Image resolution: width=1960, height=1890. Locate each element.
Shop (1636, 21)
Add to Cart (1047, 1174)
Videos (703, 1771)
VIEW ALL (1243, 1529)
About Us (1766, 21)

============================================================

→ Task details
Transcribe the material above in full, keeping each word unchanged.

→ Exercise answer
Image resolution: width=1960, height=1890. Locate each element.
Shop (1636, 21)
Add to Cart (1047, 1174)
Videos (703, 1771)
VIEW ALL (1243, 1529)
About Us (1766, 21)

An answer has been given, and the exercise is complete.